Les estimations indiquent que cette situation concerne 17 unités de distribution de l’eau potable (UDI), qui alimentent un total de 46 communes situées dans le Pas-de-Calais, la Somme et le Nord. L’ONG précise que plus de 83.000 personnes reçoivent de l’eau jugée non conforme au fluopyram depuis plusieurs mois, tandis que certaines communes sont concernées depuis plus d’un an.
Les analyses montrent que dans ces localités, la teneur en fongicide dépasse le seuil de 0,1 µg/L, une concentration jugée non conforme selon des mesures officielles communiquées par l’ONG sur le portail dansmoneau.fr. Ce taux dépasse ainsi la « limite de qualité réglementaire », et, dans deux communes particulièrement touchées, les niveaux mesurés atteignent plus de 10 fois cette limite.
Absence de seuils réglementaires et besoin de précautions
Bien que cette contamination puisse inquiéter, le fluopyram n’est pas actuellement classé comme cancérogène avéré. À ce jour, aucune limite maximale pour ce fongicide dans l’eau n’a été fixée. Cependant, l’ONG précise que l’absence de valeur maximale amène la direction générale de la Santé (DGS) à recommander de restreindre la consommation d’eau dès qu’un dépassement de 0,1 µg/L est constaté. En début d’année 2025, le Haut conseil de la santé publique (HCSP) a même relevé ce seuil à 0,142 µg/L, prenant en compte les incertitudes associées aux méthodes de mesure.
Cependant, selon les données fournies par Générations Futures, « la concentration en fluopyram dépasse les 0,142 µg/L dans 10 unités de distribution, affectant 30 communes et 10.438 personnes ». Le fluopyram, utilisé pour combattre les champignons parasites, se retrouve dans une multitude de produits commerciaux pour la culture de fruits, légumes, céréales et pommes de terre en France.
L’ONG souligne aussi que le fluopyram fait partie de la famille chimique des PFAS et se dégrade lentement en TFA, un « polluant éternel » qui constitue une menace omniprésente pour l’environnement. Générations Futures demande donc instamment aux autorités de « réévaluer les autorisations des produits contenant du fluopyram ».
Pauline Cervan, toxicologue de l’ONG, affirme que cette situation illustre une fois de plus les conséquences de l’utilisation intensive de pesticides et le manque d’action des pouvoirs publics pour protéger les sources d’eau. Elle précise que « les techniques en place » pour traiter l’eau « sont le plus souvent insuffisantes » face aux problèmes que posent les pesticides.
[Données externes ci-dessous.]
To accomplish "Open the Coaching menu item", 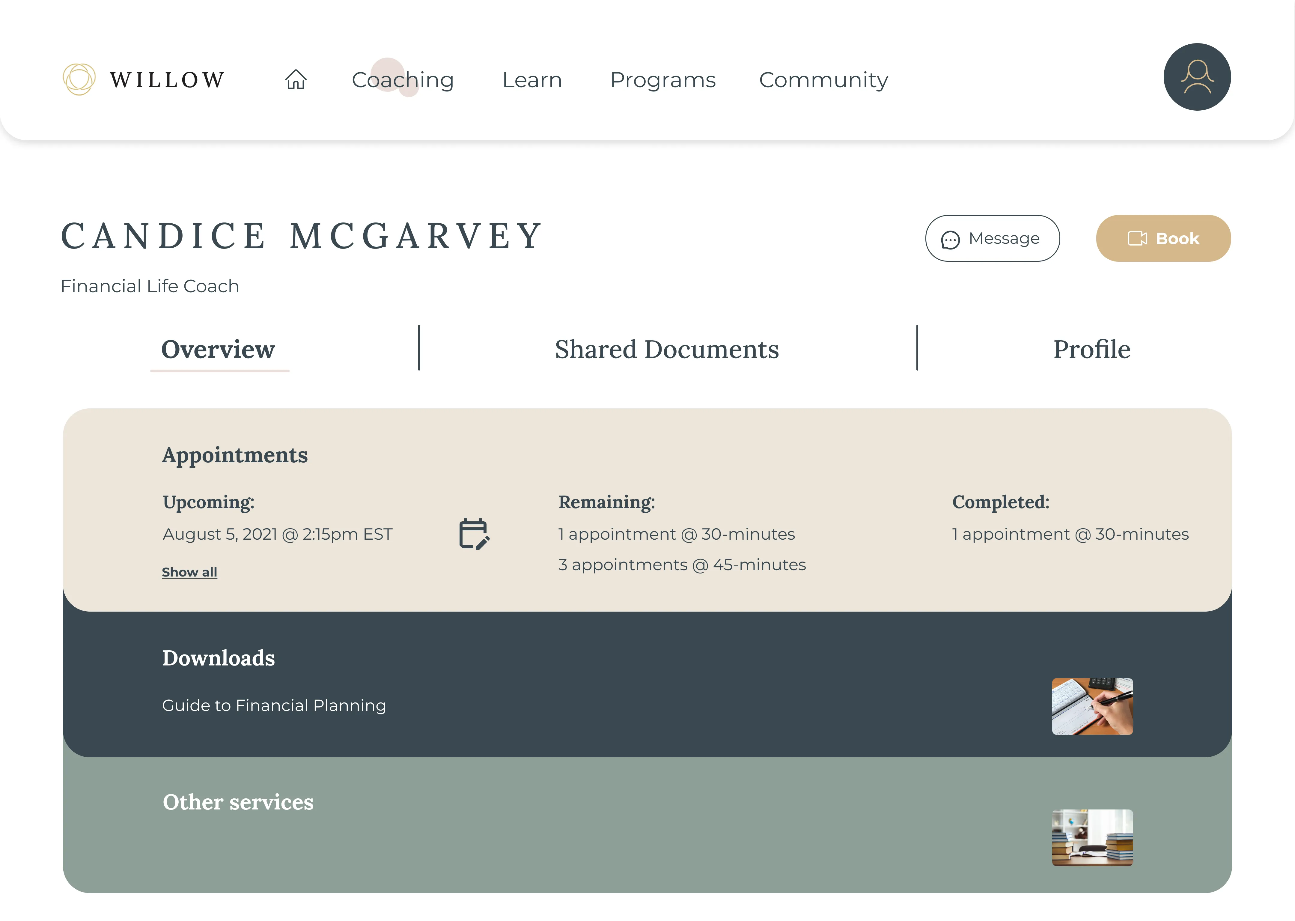I will pos(403,80).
À l’échelle nationale, les autorités sanitaires examinent actuellement les implications de cette contamination sur la santé publique. Les efforts pour réévaluer les standards de qualité de l’eau sont en cours, mais la pression monte pour que des mesures concrètes soient prises pour assainir les sources d’eau touchées et garantir la santé des citoyens.
Dans ce contexte, il est crucial de sensibiliser la population et d’améliorer les pratiques agricoles afin de réduire les contaminations futures. La mise en place de réglementations plus strictes et des initiatives visant à limiter l’utilisation des pesticides pourraient être nécessaires pour éviter que des incidents similaires ne se reproduisent.